* [The task]
Exactly as they stand, copy the lines from the one containing "You are a GUI" to the final line of the data; leave out the pictures.

Dataset items
▼
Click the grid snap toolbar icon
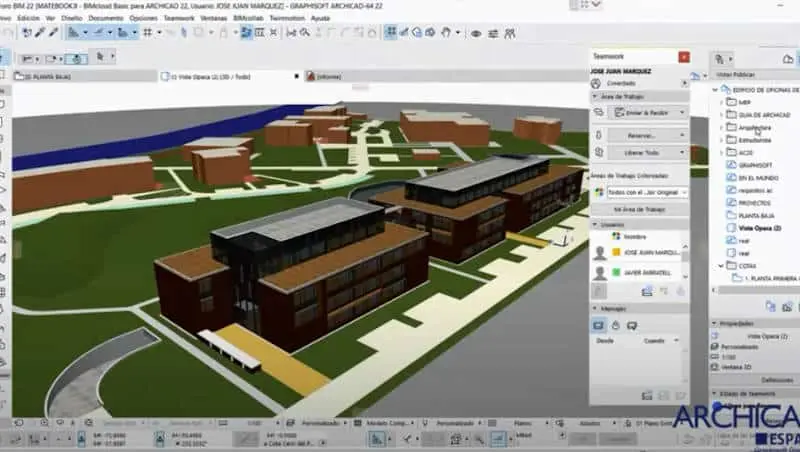This screenshot has height=452, width=800. [147, 33]
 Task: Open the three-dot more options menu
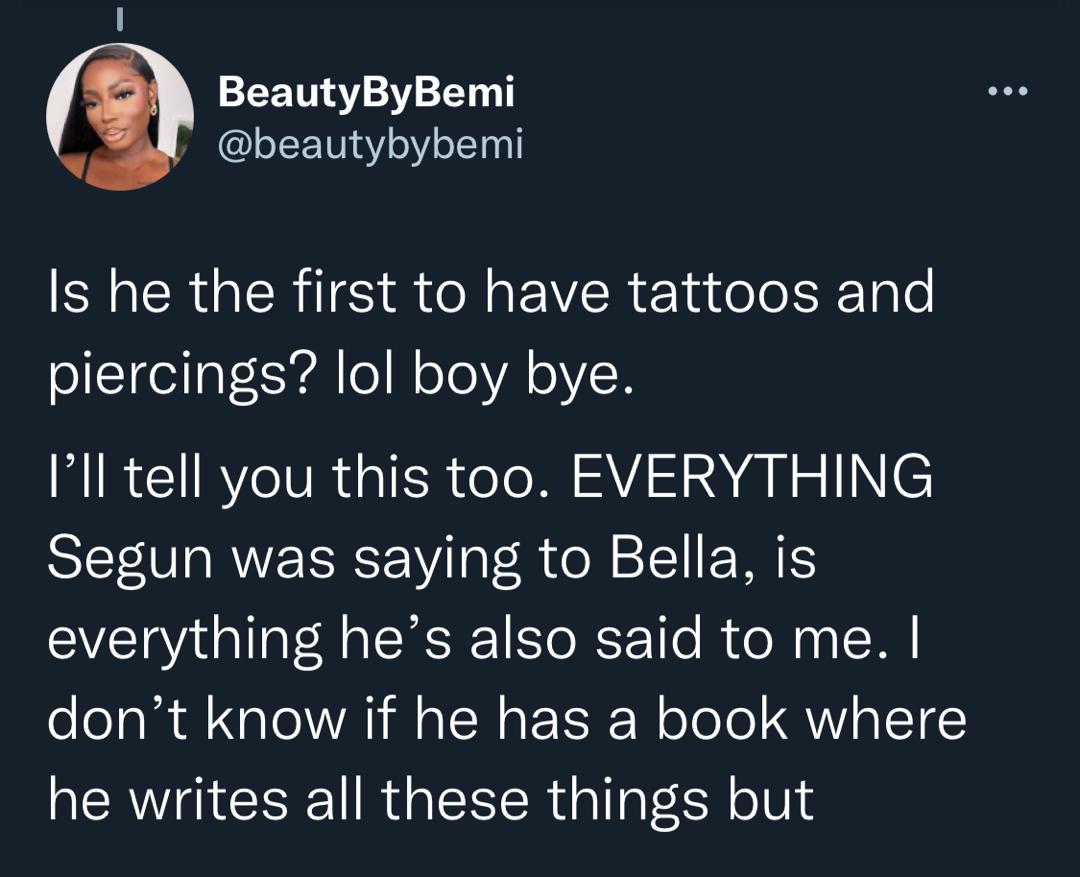(1006, 92)
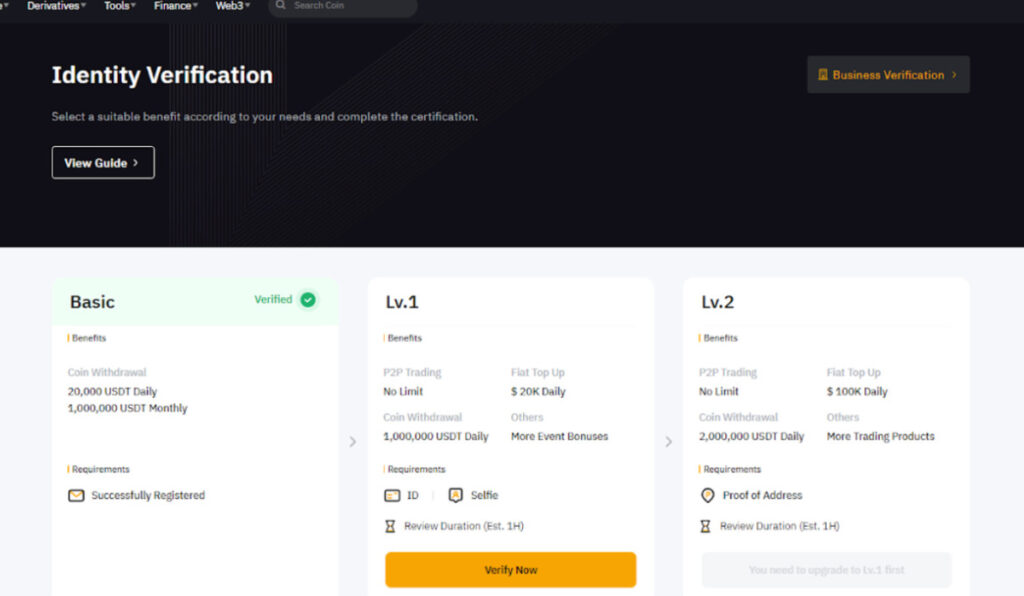Click the envelope icon beside Successfully Registered
Screen dimensions: 1024x596
pyautogui.click(x=76, y=495)
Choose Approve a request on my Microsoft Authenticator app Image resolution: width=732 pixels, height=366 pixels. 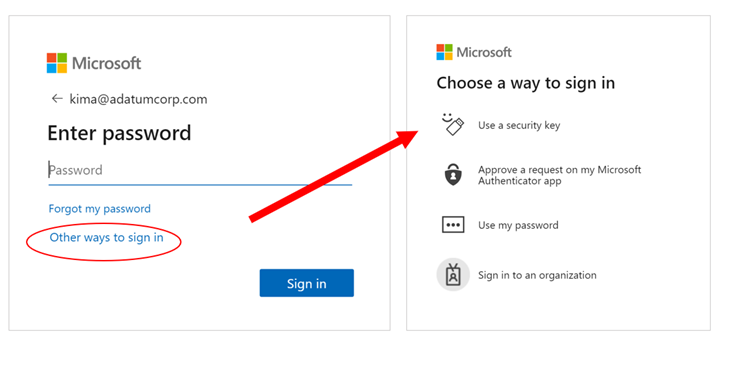tap(559, 175)
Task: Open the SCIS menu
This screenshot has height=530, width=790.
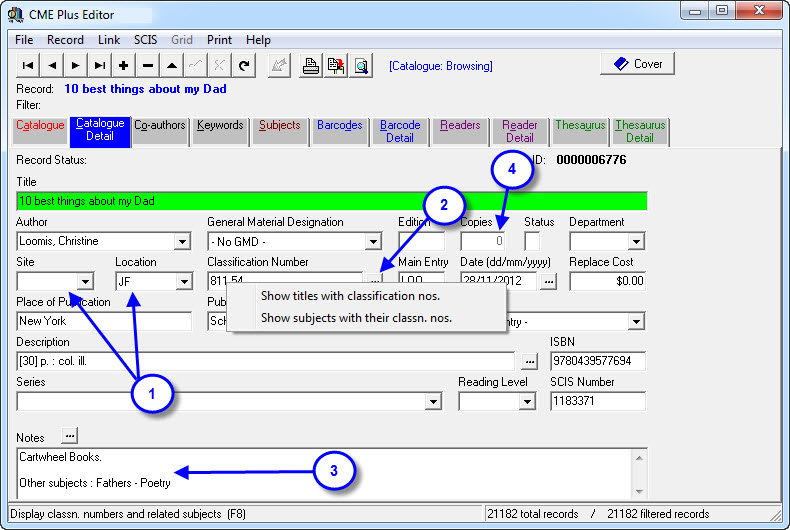Action: coord(145,40)
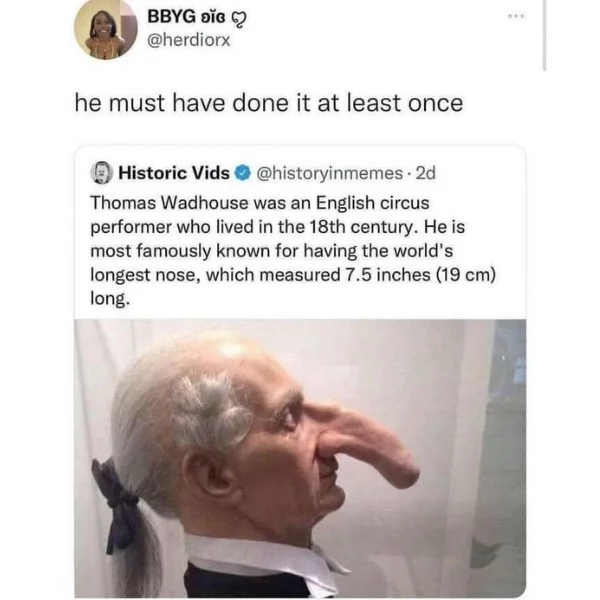The image size is (600, 600).
Task: Click the Historic Vids profile avatar
Action: [x=101, y=173]
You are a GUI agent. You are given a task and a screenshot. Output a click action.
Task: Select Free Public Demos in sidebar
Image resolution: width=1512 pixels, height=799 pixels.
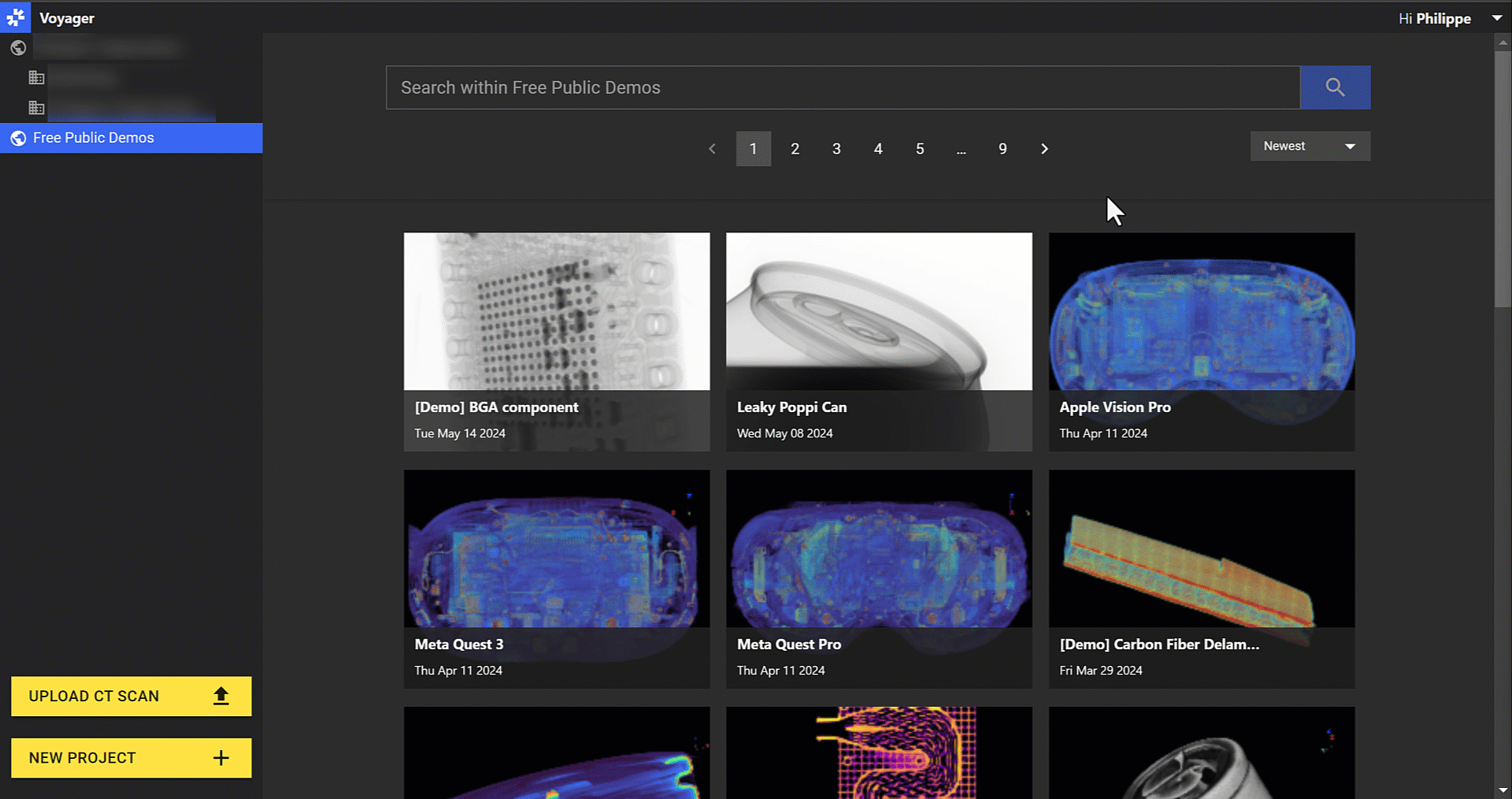point(94,138)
▲
* [Expected output]
You are a GUI agent. You are given a task and a screenshot. Output a click action.
Task: Select Free Public Demos in sidebar
Image resolution: width=1512 pixels, height=799 pixels.
point(94,138)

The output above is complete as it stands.